May I go on into Amendment 50—
I would like to go back to our noble colleague from Yorkshire—I am afraid I do not know the noble Lord’s name and I apologise. He talked about working in the communities in the East End. We are short of GPs as it is, and most of our GPs come from an Anglo-Saxon background still. The noble Lord referred to the fact that, having worked with this community for a very long time, he still could not necessarily read the situation. I wonder how we deal with that, because the GPs in that community may not have had the length of time that he had to assess these situations.
(3 weeks, 1 day ago)
Lords ChamberMy Lords, I speak definitely not as a lawyer or as part of the medical profession in any way.
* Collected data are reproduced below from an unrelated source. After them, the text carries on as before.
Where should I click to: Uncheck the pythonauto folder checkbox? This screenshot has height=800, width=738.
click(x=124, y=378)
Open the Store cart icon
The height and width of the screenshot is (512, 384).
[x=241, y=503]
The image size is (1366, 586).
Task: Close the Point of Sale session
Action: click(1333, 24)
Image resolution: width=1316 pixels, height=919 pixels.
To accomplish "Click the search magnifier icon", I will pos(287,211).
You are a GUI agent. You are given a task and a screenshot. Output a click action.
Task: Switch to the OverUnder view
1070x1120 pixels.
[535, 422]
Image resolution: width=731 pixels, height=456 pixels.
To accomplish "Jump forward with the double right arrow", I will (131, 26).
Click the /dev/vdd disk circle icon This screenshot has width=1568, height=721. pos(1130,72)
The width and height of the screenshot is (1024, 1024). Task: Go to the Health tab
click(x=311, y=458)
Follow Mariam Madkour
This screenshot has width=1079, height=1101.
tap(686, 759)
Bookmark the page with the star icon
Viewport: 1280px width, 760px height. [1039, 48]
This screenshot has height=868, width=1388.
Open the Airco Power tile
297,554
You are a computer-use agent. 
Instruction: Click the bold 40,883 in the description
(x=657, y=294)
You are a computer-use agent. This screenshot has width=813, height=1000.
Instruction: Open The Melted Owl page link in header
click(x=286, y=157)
It appears to me that the Mental Capacity Act uses the balance of probabilities when making a decision, rather than “beyond reasonable doubt” as, in my understanding, the criminal court does. For such a definite decision as whether to end your life, the balance of probabilities is insufficient. Therefore, is the current definition of capacity in the Act sufficient for this job? I suspect not. Is “ability” the right word? I am not sure. Somewhere along this line, to the point made by my noble friend Lord Deben, there is an answer, and maybe two words is right.
Lord Rook (Lab)
My Lords, I will keep this brief. I was not going to share this at this point because it is quite personal and because it takes a lot for me to counter the noble Baroness, Lady Andrews, for whom I have huge respect. She was the first person to invite me to the House of Lords for tea, many years ago. I do not doubt that the Mental Capacity Act has been a huge advance in how we deal with these issues.
I accept that the noble and learned Baroness, Lady Butler-Sloss, is probably one of the few people in this place to make judgments in the courts and the Court of Appeal on mental capacity. I suspect that more of us have had to go through the process of helping a loved one through a mental capacity assessment, although I suspect that number is also still low. My father has dementia. I have had to support him through a mental capacity assessment. No matter how clear the Act or various legislations or definitions may be on paper, it is extremely difficult at times to take someone through that process. All he had to do was prove that he had capacity to instruct a solicitor, a decision far less serious and far less terminal than the one we are discussing today.
If you assessed my father’s capacity, you would find—on the comments made by the noble Baroness, Lady Hollins, about literacy and numeracy—that my father has near-perfect literacy and numeracy. We have had comments about executive function. You would find that he has near-perfect capacity for executive function to make important decisions. You would also find that he has virtually no short-term memory. He is more than capable of making a decision, but that decision is gone in 30 seconds—sometimes sooner. If you apply that to this situation, he would be able to make a decision but would not know about it at the point that decision was acted upon.
Returning to the comment from the noble and learned Baroness, Lady Butler-Sloss, about whether it is capacity or ability, I pick up on the comments from the other side of the Committee recently. There is not enough, in the way we judge capacity at the moment, to make this practicable and desirable. We certainly need more. I am not sure whether it is “ability”, but what we have at the moment is not enough to deal with this in practice.